» **Data to process**
# # # # #

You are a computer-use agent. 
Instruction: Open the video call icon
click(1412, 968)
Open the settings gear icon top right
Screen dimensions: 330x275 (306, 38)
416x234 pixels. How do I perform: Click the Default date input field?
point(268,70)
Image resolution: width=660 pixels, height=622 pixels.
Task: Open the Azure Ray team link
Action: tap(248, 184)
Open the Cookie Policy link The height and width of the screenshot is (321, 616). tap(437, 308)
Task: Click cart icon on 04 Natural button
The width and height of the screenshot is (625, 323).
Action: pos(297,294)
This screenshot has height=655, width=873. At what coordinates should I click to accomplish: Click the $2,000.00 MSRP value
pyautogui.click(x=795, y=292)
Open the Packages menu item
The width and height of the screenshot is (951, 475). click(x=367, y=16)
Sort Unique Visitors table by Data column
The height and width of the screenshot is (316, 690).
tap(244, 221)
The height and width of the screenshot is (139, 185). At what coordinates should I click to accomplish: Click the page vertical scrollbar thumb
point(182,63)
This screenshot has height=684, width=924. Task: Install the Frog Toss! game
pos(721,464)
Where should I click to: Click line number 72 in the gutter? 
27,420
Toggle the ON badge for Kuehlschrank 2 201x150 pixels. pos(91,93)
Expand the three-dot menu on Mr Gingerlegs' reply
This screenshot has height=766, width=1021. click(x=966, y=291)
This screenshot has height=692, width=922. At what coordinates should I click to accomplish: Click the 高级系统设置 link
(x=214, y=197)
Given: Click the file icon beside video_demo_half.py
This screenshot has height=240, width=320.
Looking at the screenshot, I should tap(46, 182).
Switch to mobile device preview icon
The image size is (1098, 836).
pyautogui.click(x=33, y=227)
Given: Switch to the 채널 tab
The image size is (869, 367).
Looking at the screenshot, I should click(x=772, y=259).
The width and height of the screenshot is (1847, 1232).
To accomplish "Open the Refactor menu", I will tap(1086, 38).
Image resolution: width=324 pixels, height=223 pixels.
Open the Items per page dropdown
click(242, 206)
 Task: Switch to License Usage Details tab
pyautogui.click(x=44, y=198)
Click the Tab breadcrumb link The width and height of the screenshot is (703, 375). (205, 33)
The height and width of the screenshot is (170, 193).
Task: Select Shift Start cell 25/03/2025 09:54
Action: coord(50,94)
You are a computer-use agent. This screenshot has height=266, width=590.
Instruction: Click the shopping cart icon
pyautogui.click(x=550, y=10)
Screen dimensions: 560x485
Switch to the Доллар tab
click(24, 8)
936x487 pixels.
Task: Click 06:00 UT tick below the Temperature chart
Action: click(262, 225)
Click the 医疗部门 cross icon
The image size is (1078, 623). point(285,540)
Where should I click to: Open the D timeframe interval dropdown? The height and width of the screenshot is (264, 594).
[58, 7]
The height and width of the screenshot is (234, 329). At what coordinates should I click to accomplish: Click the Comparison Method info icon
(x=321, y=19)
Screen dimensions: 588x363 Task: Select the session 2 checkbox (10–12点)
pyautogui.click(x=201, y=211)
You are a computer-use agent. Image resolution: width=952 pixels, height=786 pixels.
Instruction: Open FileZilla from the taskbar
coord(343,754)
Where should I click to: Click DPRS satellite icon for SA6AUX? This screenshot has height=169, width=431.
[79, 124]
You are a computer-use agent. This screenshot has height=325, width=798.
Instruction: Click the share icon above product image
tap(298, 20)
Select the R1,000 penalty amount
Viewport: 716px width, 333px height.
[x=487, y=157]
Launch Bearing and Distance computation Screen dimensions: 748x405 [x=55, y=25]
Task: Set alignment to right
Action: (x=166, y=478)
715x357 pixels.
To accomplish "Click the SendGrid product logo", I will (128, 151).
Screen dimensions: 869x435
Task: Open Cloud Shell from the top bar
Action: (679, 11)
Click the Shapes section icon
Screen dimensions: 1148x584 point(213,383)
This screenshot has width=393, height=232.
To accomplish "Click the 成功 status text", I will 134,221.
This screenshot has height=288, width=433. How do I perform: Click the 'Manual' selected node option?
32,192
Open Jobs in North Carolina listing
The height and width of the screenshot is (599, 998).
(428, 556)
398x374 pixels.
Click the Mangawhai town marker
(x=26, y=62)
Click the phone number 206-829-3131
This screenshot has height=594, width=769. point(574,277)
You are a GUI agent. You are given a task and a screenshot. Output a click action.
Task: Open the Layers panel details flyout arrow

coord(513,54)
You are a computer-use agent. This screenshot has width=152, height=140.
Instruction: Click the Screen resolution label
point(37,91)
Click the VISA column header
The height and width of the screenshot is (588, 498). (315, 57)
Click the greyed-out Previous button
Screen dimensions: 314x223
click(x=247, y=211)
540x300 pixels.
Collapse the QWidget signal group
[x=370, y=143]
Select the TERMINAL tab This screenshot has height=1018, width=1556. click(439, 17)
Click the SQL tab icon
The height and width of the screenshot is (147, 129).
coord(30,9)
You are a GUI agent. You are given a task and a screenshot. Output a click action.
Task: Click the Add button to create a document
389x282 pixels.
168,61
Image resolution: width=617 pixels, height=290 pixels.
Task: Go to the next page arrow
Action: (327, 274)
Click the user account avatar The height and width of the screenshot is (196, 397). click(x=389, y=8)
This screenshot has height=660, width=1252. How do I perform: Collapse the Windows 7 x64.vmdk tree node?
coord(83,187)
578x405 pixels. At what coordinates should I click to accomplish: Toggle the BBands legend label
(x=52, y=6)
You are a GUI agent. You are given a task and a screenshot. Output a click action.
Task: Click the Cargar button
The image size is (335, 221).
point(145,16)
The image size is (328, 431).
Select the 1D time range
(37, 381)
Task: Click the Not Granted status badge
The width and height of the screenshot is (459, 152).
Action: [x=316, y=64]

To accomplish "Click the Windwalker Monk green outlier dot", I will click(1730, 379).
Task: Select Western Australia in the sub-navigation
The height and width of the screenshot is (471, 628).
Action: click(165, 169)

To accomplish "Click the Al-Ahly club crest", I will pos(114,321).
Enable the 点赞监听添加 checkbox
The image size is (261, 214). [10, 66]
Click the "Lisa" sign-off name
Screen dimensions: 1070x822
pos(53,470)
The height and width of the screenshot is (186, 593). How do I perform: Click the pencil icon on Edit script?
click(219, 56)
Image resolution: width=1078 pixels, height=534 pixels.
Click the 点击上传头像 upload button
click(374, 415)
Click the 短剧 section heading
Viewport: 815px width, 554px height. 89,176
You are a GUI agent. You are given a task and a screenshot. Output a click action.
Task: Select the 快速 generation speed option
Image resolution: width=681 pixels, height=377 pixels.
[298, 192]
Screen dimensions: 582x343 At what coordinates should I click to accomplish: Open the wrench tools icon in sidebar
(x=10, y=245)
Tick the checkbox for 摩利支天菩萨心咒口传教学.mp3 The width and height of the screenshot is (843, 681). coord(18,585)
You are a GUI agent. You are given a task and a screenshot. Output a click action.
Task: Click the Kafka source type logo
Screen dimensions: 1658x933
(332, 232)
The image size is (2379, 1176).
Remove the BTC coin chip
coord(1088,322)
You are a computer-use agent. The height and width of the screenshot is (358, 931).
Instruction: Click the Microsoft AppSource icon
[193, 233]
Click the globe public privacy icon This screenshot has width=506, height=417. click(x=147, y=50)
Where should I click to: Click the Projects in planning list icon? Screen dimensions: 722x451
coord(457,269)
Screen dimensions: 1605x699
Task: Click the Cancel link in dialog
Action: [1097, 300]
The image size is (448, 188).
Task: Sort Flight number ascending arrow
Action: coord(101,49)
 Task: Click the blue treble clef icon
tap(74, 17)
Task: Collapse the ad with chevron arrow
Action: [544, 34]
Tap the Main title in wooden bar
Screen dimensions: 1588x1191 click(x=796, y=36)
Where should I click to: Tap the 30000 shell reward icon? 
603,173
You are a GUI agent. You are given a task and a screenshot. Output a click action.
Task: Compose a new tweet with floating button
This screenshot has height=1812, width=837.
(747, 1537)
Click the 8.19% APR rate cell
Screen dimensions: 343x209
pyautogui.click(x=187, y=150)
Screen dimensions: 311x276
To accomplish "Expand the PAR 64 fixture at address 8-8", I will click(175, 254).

# # # # #

» **The problem**
From the material above, copy out the stretch from the line containing "Given: Switch to the 채널 tab" through the line containing "pyautogui.click(x=44, y=198)", both ends included, with every line unchanged.

» **Solution for this problem**
Given: Switch to the 채널 tab
The image size is (869, 367).
Looking at the screenshot, I should click(x=772, y=259).
The width and height of the screenshot is (1847, 1232).
To accomplish "Open the Refactor menu", I will tap(1086, 38).
Image resolution: width=324 pixels, height=223 pixels.
Open the Items per page dropdown
click(242, 206)
 Task: Switch to License Usage Details tab
pyautogui.click(x=44, y=198)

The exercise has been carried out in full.